DATASET RECORDS ::
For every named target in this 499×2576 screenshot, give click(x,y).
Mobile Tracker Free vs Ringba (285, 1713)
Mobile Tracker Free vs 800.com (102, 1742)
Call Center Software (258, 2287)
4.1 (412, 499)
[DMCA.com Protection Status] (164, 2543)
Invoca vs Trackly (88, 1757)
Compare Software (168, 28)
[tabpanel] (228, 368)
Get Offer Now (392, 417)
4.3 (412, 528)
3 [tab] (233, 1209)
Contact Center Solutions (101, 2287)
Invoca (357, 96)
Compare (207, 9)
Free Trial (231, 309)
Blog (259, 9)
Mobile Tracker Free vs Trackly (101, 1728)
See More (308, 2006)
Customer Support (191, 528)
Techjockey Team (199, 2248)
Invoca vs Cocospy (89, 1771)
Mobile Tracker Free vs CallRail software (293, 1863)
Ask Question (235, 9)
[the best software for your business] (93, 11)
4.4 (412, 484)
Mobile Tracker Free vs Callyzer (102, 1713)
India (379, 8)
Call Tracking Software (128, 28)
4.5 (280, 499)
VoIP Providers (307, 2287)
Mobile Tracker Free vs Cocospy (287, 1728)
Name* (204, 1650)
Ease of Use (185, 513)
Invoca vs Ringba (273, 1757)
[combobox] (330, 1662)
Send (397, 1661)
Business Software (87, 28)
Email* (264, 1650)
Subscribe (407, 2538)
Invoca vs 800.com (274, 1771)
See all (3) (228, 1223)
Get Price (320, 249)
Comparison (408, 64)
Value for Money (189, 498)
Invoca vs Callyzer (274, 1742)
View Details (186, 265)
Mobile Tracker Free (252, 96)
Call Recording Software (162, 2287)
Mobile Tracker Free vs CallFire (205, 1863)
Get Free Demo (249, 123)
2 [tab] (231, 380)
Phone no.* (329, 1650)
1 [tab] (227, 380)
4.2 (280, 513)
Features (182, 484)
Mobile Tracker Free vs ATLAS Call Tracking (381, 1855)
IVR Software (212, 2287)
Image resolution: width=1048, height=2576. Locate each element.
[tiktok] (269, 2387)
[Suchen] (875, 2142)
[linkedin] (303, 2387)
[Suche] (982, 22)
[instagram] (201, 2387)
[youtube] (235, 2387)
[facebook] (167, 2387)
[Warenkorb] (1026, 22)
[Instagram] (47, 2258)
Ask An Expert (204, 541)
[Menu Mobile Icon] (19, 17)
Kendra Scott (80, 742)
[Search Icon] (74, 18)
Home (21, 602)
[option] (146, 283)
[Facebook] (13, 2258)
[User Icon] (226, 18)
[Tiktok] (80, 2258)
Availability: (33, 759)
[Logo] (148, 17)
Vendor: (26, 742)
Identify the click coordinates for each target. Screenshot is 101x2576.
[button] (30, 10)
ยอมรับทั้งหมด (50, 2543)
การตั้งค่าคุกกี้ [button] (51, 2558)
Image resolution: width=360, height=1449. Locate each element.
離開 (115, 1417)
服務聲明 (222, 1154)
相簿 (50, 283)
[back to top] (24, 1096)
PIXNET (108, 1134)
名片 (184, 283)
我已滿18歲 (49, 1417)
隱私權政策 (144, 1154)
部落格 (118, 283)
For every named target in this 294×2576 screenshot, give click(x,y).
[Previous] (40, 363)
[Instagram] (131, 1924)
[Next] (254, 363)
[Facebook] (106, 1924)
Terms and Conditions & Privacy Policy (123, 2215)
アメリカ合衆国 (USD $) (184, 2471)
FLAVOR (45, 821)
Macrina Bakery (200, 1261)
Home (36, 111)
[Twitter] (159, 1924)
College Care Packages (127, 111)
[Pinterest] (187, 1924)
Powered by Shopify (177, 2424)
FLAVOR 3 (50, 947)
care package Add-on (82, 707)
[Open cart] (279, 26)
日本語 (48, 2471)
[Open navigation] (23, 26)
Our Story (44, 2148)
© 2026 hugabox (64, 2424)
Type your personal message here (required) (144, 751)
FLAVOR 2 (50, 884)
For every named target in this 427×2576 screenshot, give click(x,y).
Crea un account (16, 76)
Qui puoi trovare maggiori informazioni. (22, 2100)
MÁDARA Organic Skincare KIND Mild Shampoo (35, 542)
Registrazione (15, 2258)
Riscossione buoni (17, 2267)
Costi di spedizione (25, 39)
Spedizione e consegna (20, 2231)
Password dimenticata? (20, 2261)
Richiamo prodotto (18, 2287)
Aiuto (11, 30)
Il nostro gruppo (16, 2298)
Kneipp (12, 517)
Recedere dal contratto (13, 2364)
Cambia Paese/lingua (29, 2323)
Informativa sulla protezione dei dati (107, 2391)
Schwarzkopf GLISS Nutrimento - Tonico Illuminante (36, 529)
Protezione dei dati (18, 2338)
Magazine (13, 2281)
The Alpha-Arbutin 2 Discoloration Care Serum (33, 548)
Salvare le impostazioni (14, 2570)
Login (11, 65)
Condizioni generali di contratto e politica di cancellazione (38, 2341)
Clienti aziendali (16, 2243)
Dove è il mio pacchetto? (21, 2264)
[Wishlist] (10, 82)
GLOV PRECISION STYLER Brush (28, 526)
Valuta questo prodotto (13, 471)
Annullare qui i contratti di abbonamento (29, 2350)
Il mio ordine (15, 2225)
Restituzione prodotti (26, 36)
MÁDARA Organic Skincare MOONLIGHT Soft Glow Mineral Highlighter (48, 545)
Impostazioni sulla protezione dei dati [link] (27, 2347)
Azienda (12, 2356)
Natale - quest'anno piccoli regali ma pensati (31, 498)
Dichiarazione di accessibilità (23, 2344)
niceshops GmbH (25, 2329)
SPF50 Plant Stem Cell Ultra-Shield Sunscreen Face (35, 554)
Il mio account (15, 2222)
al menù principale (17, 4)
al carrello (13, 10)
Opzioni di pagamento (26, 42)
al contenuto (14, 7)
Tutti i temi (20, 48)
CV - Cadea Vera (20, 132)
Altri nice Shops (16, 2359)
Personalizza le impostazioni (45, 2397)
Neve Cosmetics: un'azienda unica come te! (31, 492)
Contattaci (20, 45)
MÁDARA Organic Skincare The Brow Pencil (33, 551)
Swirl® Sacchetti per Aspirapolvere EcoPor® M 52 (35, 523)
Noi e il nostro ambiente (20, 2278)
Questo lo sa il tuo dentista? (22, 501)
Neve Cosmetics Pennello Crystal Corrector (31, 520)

WHAT YOU WILL DO :: Every record above is to be copied out exactly.

WRITTEN ANSWER ::
For every named target in this 499×2576 screenshot, give click(x,y).
Mobile Tracker Free vs Ringba (285, 1713)
Mobile Tracker Free vs 800.com (102, 1742)
Call Center Software (258, 2287)
4.1 (412, 499)
[DMCA.com Protection Status] (164, 2543)
Invoca vs Trackly (88, 1757)
Compare Software (168, 28)
[tabpanel] (228, 368)
Get Offer Now (392, 417)
4.3 (412, 528)
3 [tab] (233, 1209)
Contact Center Solutions (101, 2287)
Invoca (357, 96)
Compare (207, 9)
Free Trial (231, 309)
Blog (259, 9)
Mobile Tracker Free vs Trackly (101, 1728)
See More (308, 2006)
Customer Support (191, 528)
Techjockey Team (199, 2248)
Invoca vs Cocospy (89, 1771)
Mobile Tracker Free vs CallRail software (293, 1863)
Ask Question (235, 9)
[the best software for your business] (93, 11)
4.4 (412, 484)
Mobile Tracker Free vs Callyzer (102, 1713)
India (379, 8)
Call Tracking Software (128, 28)
4.5 (280, 499)
VoIP Providers (307, 2287)
Mobile Tracker Free vs Cocospy (287, 1728)
Name* (204, 1650)
Ease of Use (185, 513)
Invoca vs Ringba (273, 1757)
[combobox] (330, 1662)
Send (397, 1661)
Business Software (87, 28)
Email* (264, 1650)
Subscribe (407, 2538)
Invoca vs 800.com (274, 1771)
See all (3) (228, 1223)
Get Price (320, 249)
Comparison (408, 64)
Value for Money (189, 498)
Invoca vs Callyzer (274, 1742)
View Details (186, 265)
Mobile Tracker Free (252, 96)
Call Recording Software (162, 2287)
Mobile Tracker Free vs CallFire (205, 1863)
Get Free Demo (249, 123)
2 [tab] (231, 380)
Phone no.* (329, 1650)
1 [tab] (227, 380)
4.2 (280, 513)
Features (182, 484)
Mobile Tracker Free vs ATLAS Call Tracking (381, 1855)
IVR Software (212, 2287)
Image resolution: width=1048, height=2576. Locate each element.
[tiktok] (269, 2387)
[Suchen] (875, 2142)
[linkedin] (303, 2387)
[Suche] (982, 22)
[instagram] (201, 2387)
[youtube] (235, 2387)
[facebook] (167, 2387)
[Warenkorb] (1026, 22)
[Instagram] (47, 2258)
Ask An Expert (204, 541)
[Menu Mobile Icon] (19, 17)
Kendra Scott (80, 742)
[Search Icon] (74, 18)
Home (21, 602)
[option] (146, 283)
[Facebook] (13, 2258)
[User Icon] (226, 18)
[Tiktok] (80, 2258)
Availability: (33, 759)
[Logo] (148, 17)
Vendor: (26, 742)
Identify the click coordinates for each target. Screenshot is 101x2576.
[button] (30, 10)
ยอมรับทั้งหมด (50, 2543)
การตั้งค่าคุกกี้ [button] (51, 2558)
Image resolution: width=360, height=1449. Locate each element.
離開 (115, 1417)
服務聲明 (222, 1154)
相簿 (50, 283)
[back to top] (24, 1096)
PIXNET (108, 1134)
名片 (184, 283)
我已滿18歲 (49, 1417)
隱私權政策 (144, 1154)
部落格 (118, 283)
For every named target in this 294×2576 screenshot, give click(x,y).
[Previous] (40, 363)
[Instagram] (131, 1924)
[Next] (254, 363)
[Facebook] (106, 1924)
Terms and Conditions & Privacy Policy (123, 2215)
アメリカ合衆国 (USD $) (184, 2471)
FLAVOR (45, 821)
Macrina Bakery (200, 1261)
Home (36, 111)
[Twitter] (159, 1924)
College Care Packages (127, 111)
[Pinterest] (187, 1924)
Powered by Shopify (177, 2424)
FLAVOR 3 (50, 947)
care package Add-on (82, 707)
[Open cart] (279, 26)
日本語 (48, 2471)
[Open navigation] (23, 26)
Our Story (44, 2148)
© 2026 hugabox (64, 2424)
Type your personal message here (required) (144, 751)
FLAVOR 2 (50, 884)
For every named target in this 427×2576 screenshot, give click(x,y).
Crea un account (16, 76)
Qui puoi trovare maggiori informazioni. (22, 2100)
MÁDARA Organic Skincare KIND Mild Shampoo (35, 542)
Registrazione (15, 2258)
Riscossione buoni (17, 2267)
Costi di spedizione (25, 39)
Spedizione e consegna (20, 2231)
Password dimenticata? (20, 2261)
Richiamo prodotto (18, 2287)
Aiuto (11, 30)
Il nostro gruppo (16, 2298)
Kneipp (12, 517)
Recedere dal contratto (13, 2364)
Cambia Paese/lingua (29, 2323)
Informativa sulla protezione dei dati (107, 2391)
Schwarzkopf GLISS Nutrimento - Tonico Illuminante (36, 529)
Protezione dei dati (18, 2338)
Magazine (13, 2281)
The Alpha-Arbutin 2 Discoloration Care Serum (33, 548)
Salvare le impostazioni (14, 2570)
Login (11, 65)
Condizioni generali di contratto e politica di cancellazione (38, 2341)
Clienti aziendali (16, 2243)
Dove è il mio pacchetto? (21, 2264)
[Wishlist] (10, 82)
GLOV PRECISION STYLER Brush (28, 526)
Valuta questo prodotto (13, 471)
Annullare qui i contratti di abbonamento (29, 2350)
Il mio ordine (15, 2225)
Restituzione prodotti (26, 36)
MÁDARA Organic Skincare MOONLIGHT Soft Glow Mineral Highlighter (48, 545)
Impostazioni sulla protezione dei dati [link] (27, 2347)
Azienda (12, 2356)
Natale - quest'anno piccoli regali ma pensati (31, 498)
Dichiarazione di accessibilità (23, 2344)
niceshops GmbH (25, 2329)
SPF50 Plant Stem Cell Ultra-Shield Sunscreen Face (35, 554)
Il mio account (15, 2222)
al menù principale (17, 4)
al carrello (13, 10)
Opzioni di pagamento (26, 42)
al contenuto (14, 7)
Tutti i temi (20, 48)
CV - Cadea Vera (20, 132)
Altri nice Shops (16, 2359)
Personalizza le impostazioni (45, 2397)
Neve Cosmetics: un'azienda unica come te! (31, 492)
Contattaci (20, 45)
MÁDARA Organic Skincare The Brow Pencil (33, 551)
Swirl® Sacchetti per Aspirapolvere EcoPor® M 52 (35, 523)
Noi e il nostro ambiente (20, 2278)
Questo lo sa il tuo dentista? (22, 501)
Neve Cosmetics Pennello Crystal Corrector (31, 520)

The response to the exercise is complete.